For Liu, who still has not won a tournament of any kind in two years, it was the latest in a succession of bitter defeats. Since last September, he has finished second five times, including two playoff losses. “I’ve been making swing changes and things fell apart on the second 18, which is what happened with the other close calls,” he said.
In one week’s time Shim has become a major name in junior golf. His victory gives him exempt status into the U.S. Amateur and, undoubtedly, he will have college coaches clamoring for his services. While the home-schooled Shim said his goal is to attend college, he conceded, “I like golf more than school.”
It’s difficult selecting a moment that paved the way to Saturday’s victory. Maybe, as Shim said afterward, it was on the first tee of the afternoon round when Liu’s drive sailed left into the woods, forcing a pitch back onto the fairway. Maybe it was when Shim drove the fourth green from 287 yards and drained a 10-footer for eagle. Maybe it was the 35-foot bomb on the ninth, a nearly identical putt to one he’d made on the same hole in the morning round. “My caddy just told me to trust it and it went in,” he said.
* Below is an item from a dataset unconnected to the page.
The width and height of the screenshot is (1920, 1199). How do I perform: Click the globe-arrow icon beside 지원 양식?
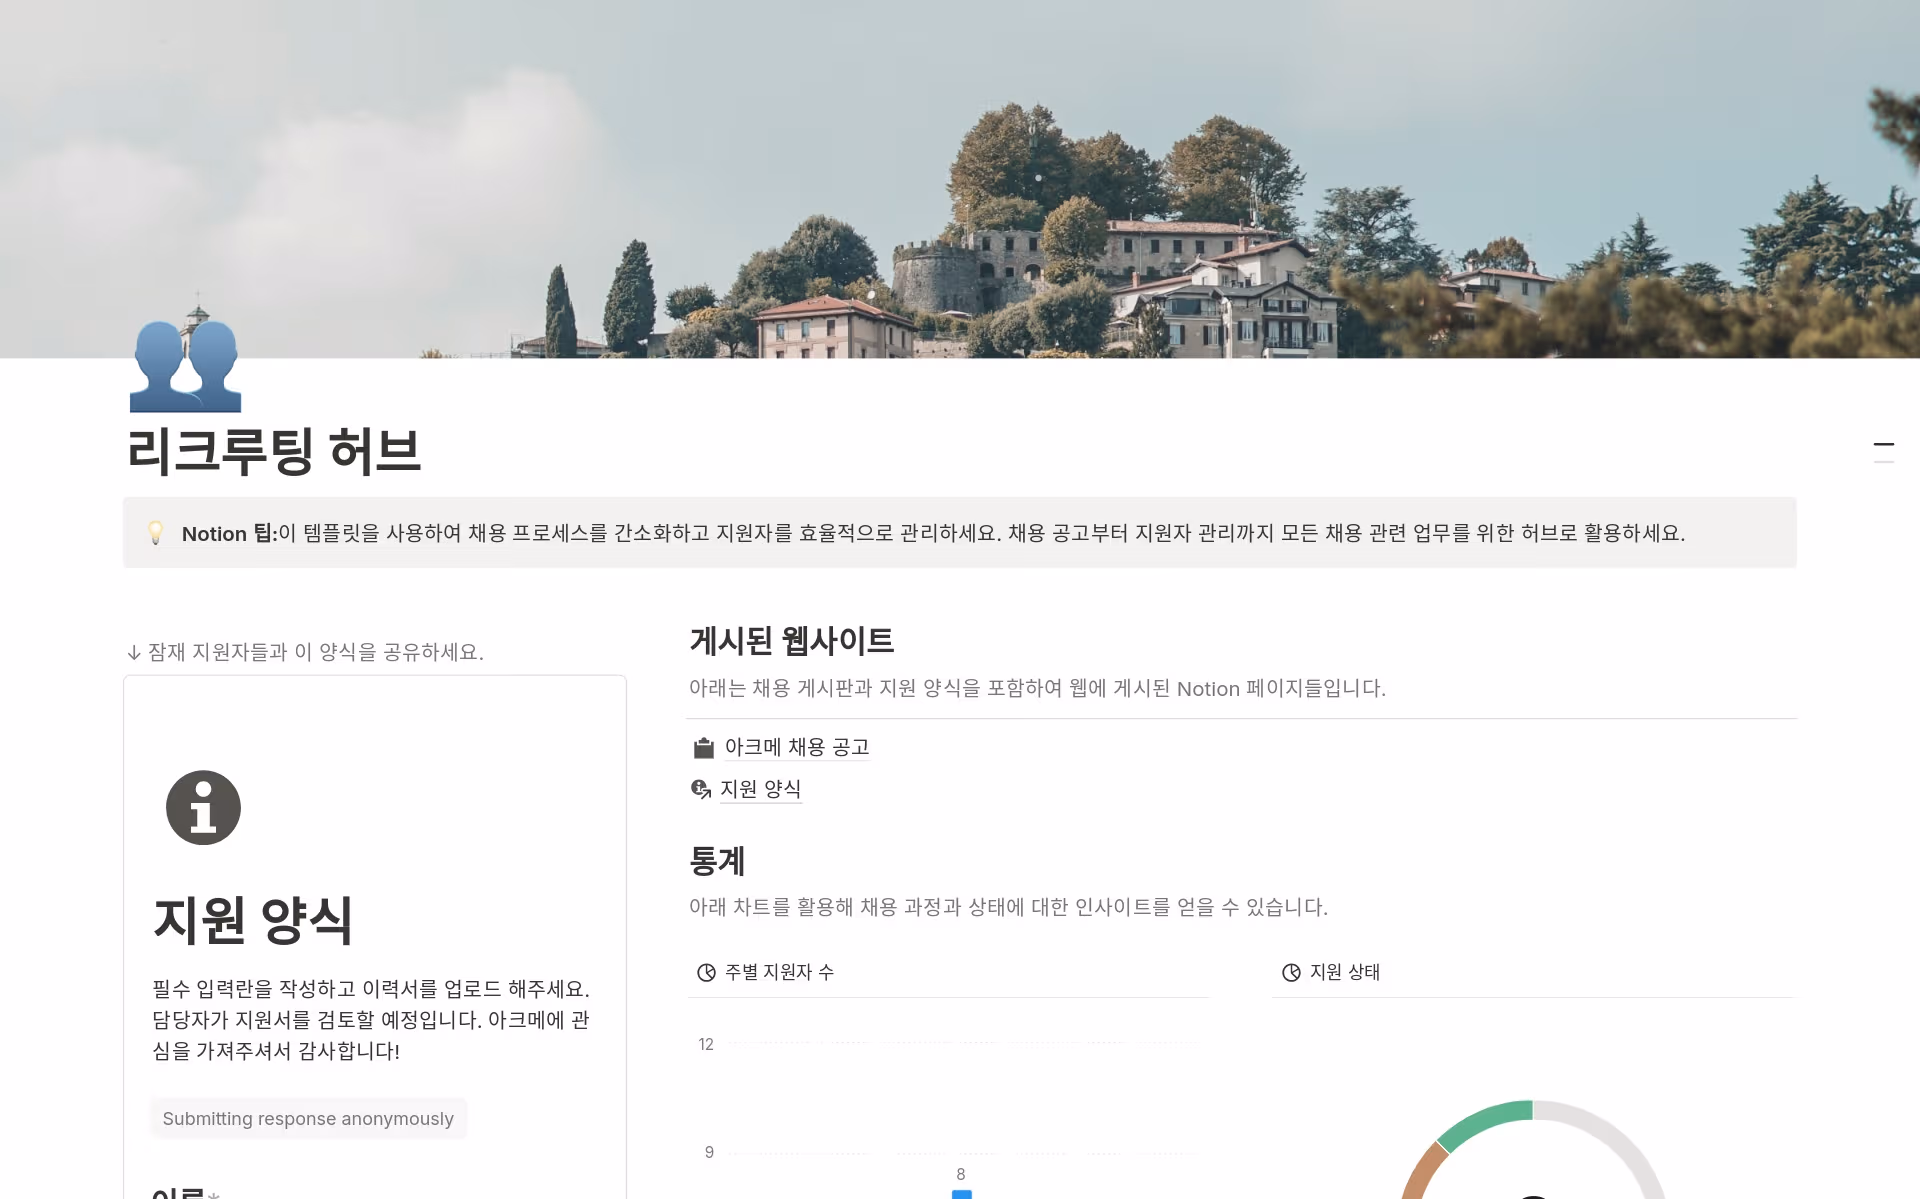click(701, 789)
Or maybe the road to the championship truly began eight days ago at 7 a.m. on the first official day of practice. Shim was the first player to arrive at The Golf Club of New England, hitting balls in the early morning light. Last night, he was still working at the practice green at 7 p.m. Asked by a reporter why he was still on the grounds, he said, “I’ve got to beat Jim Liu.”
Certainly, Shim’s resolve and refusal to hang his head when faced with that monumental deficit against one of the finest junior players in the world was a significant factor in his comeback. His parents, Jae Fil and Myeong Hee, told him at lunch to go out and have fun, do his best and be proud of what he had achieved this week.
Turned out, he did a lot more than that.
Rob Duca is a New England-based freelance writer who is contributing to USGA.org this week.